You are viewing a plain text version of this content. The canonical link for it is here.
Posted to dev@arrow.apache.org by Hatem Helal <hh...@mathworks.com> on 2019/08/16 15:11:47 UTC
[DISCUSS] Apache Arrow manylinux1 support
Hi all,
I ran into a surprising (to me) limitation when working on an issue [1]. To summarize, supporting the manylinux1 standard ties Arrow development to gcc 4.8.x which is technically not C++11 complete. This brought on few questions for me:
* What are the pre-conditions for dropping manylinux1 / gcc 4.8.x? I found an open task to remove support altogether [2] .
* What is needed to move to C++ 14?
* Would either of these changes normally require a PMC-driven vote?
I realize these are broad questions but I'm curious to hear thoughts or additional background requirements that I failed to find easily.
Many thanks,
Hatem
[1] https://issues.apache.org/jira/browse/ARROW-6096
[2] https://issues.apache.org/jira/browse/ARROW-5756
Re: [DISCUSS] Apache Arrow manylinux1 support
Posted by Wes McKinney <we...@gmail.com>.

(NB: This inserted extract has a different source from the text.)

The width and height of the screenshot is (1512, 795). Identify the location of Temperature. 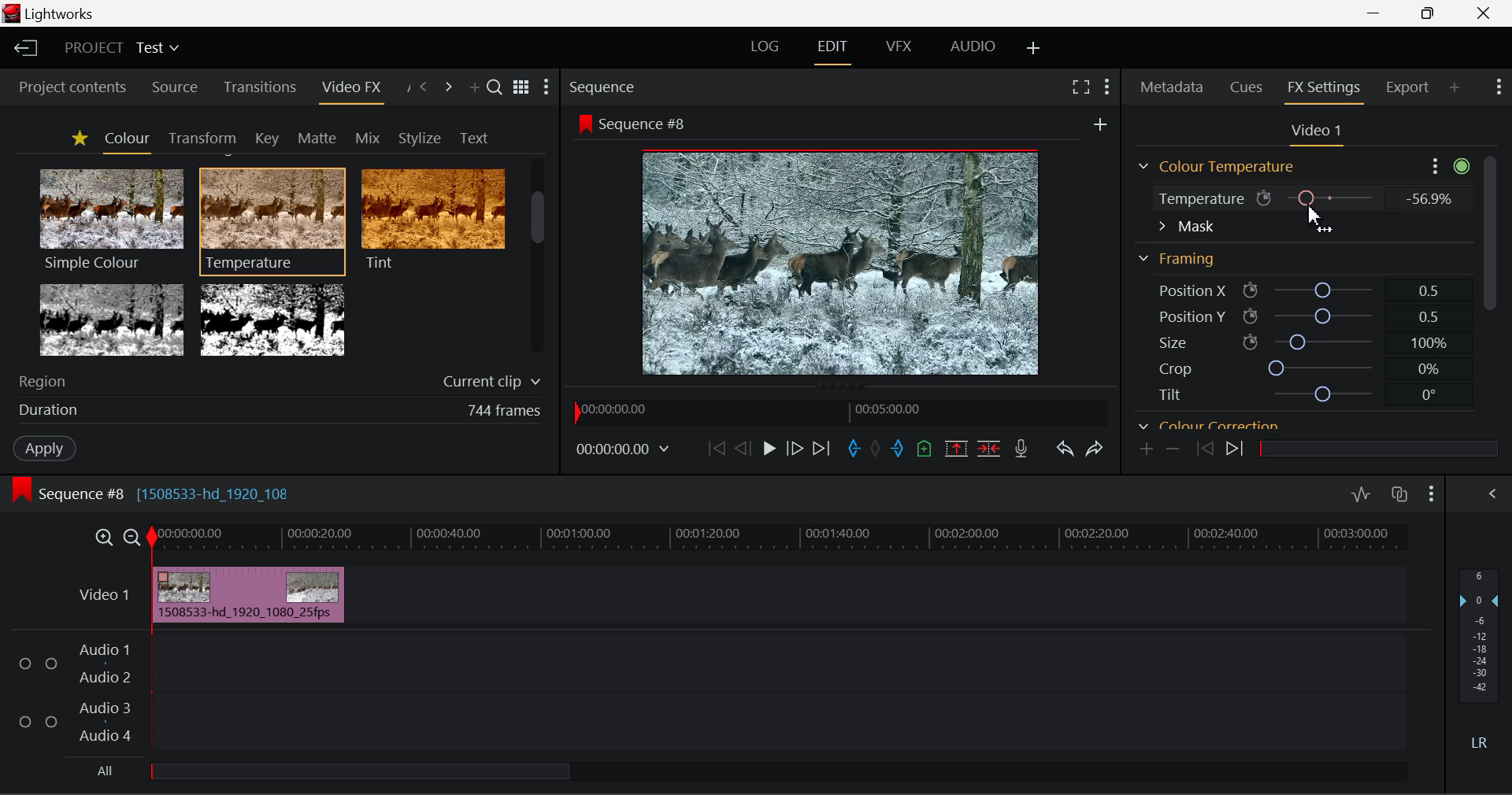
(1197, 200).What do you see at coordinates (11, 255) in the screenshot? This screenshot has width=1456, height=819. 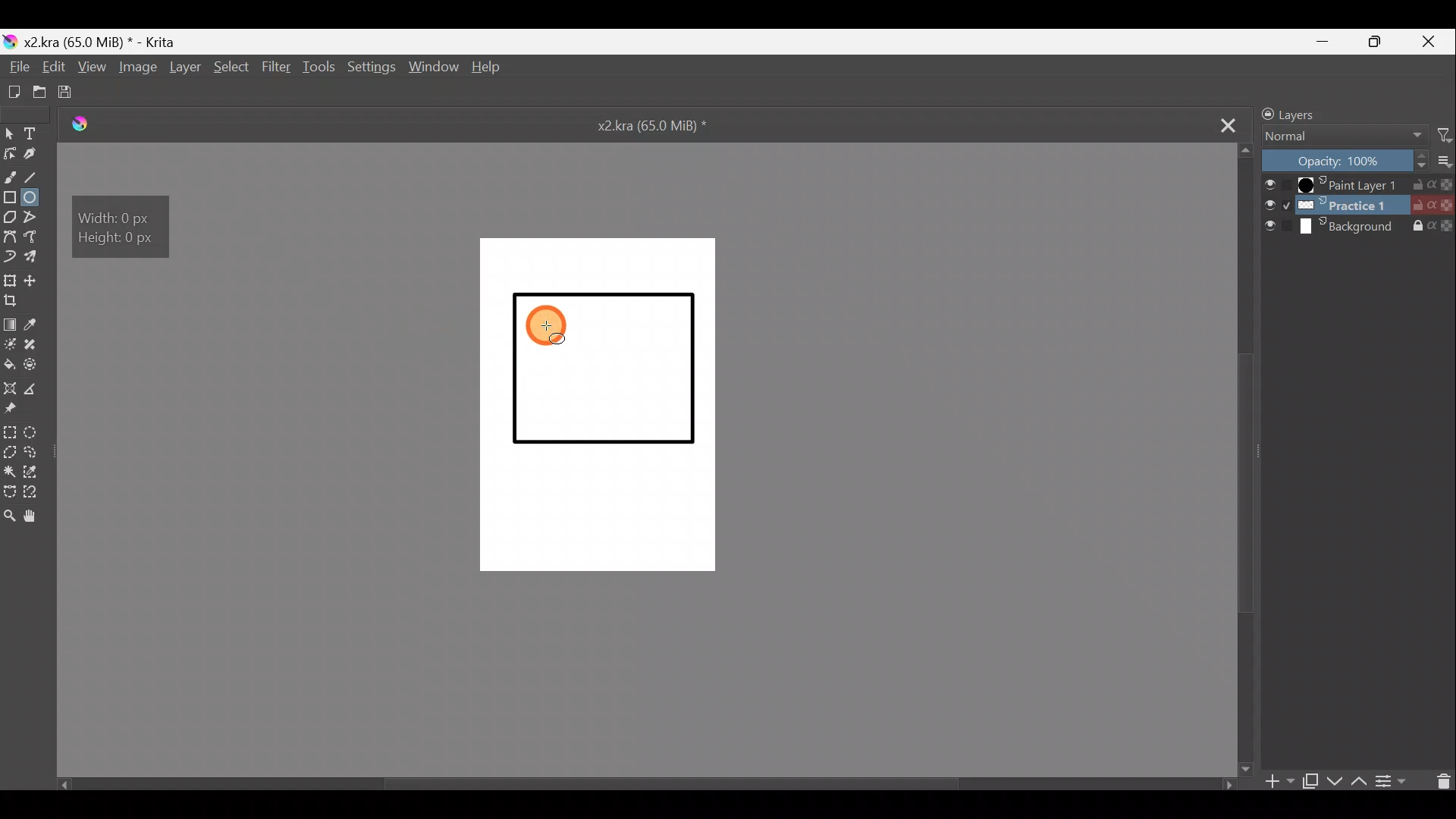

On Mon, Aug 19, 2019 at 8:55 AM Antoine Pitrou <so...@pitrou.net> wrote:
>
> On Mon, 19 Aug 2019 08:44:26 -0500
> Wes McKinney <we...@gmail.com> wrote:
> > Will publishing only manylinux2010 wheels have any consequences (for
> > example, a relatively new version of setuptools may be required)?
>
> A relatively new version of pip is required. But upgrading pip is
> straightforward, at least in a virtual environment or private Python
> install.
>
OK. So people building Dockerfiles on Linux will have to upgrade the
setuptools that's available in their package manager in a lot of
cases. It doesn't seem like a big deal, but it would need to be
appropriately documented since there are likely to be a lot of folks
out there who are running `pip install pyarrow` without much
additional thought about this detail
> Regards
>
> Antoine.
>
>
> >
> > On Fri, Aug 16, 2019 at 11:58 AM Neal Richardson
> > <ne...@gmail.com> wrote:
> > >
> > > For R's official support for various C++ versions, see
> > > https://cran.r-project.org/doc/manuals/r-release/R-exts.html#Using-C_002b_002b11-code
> > > and below. Empirically, C++ > 11 is not really used: there are only 6
> > > packages on CRAN that declare it as a requirement, and none of those
> > > are widely used.
> > >
> > > $ R
> > > > df <- tools::CRAN_package_db()
> > > > table(grepl("C++11", df$SystemRequirements, fixed=TRUE))
> > >
> > > FALSE TRUE
> > > 14502 275
> > > > table(grepl("C++14", df$SystemRequirements, fixed=TRUE))
> > >
> > > FALSE TRUE
> > > 14771 6
> > > > df[grepl("C++14", df$SystemRequirements, fixed=TRUE), c("Package", "Reverse depends", "Reverse imports", "Reverse suggests")]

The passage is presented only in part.